┌─ INPUT MATERIAL

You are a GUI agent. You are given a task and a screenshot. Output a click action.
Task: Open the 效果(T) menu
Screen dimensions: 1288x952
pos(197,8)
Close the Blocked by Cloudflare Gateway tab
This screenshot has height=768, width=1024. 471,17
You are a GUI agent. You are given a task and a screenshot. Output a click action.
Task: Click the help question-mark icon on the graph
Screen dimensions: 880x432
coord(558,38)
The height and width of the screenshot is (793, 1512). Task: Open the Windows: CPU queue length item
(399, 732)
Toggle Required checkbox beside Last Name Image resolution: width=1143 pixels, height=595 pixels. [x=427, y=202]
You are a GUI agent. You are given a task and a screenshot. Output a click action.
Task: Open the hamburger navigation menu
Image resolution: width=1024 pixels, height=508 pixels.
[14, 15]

└─

■ EXERCISE PROMPT
Would you restate the material above word for word?

■ TASK ANSWER
You are a GUI agent. You are given a task and a screenshot. Output a click action.
Task: Open the 效果(T) menu
Screen dimensions: 1288x952
pos(197,8)
Close the Blocked by Cloudflare Gateway tab
This screenshot has height=768, width=1024. 471,17
You are a GUI agent. You are given a task and a screenshot. Output a click action.
Task: Click the help question-mark icon on the graph
Screen dimensions: 880x432
coord(558,38)
The height and width of the screenshot is (793, 1512). Task: Open the Windows: CPU queue length item
(399, 732)
Toggle Required checkbox beside Last Name Image resolution: width=1143 pixels, height=595 pixels. [x=427, y=202]
You are a GUI agent. You are given a task and a screenshot. Output a click action.
Task: Open the hamburger navigation menu
Image resolution: width=1024 pixels, height=508 pixels.
[14, 15]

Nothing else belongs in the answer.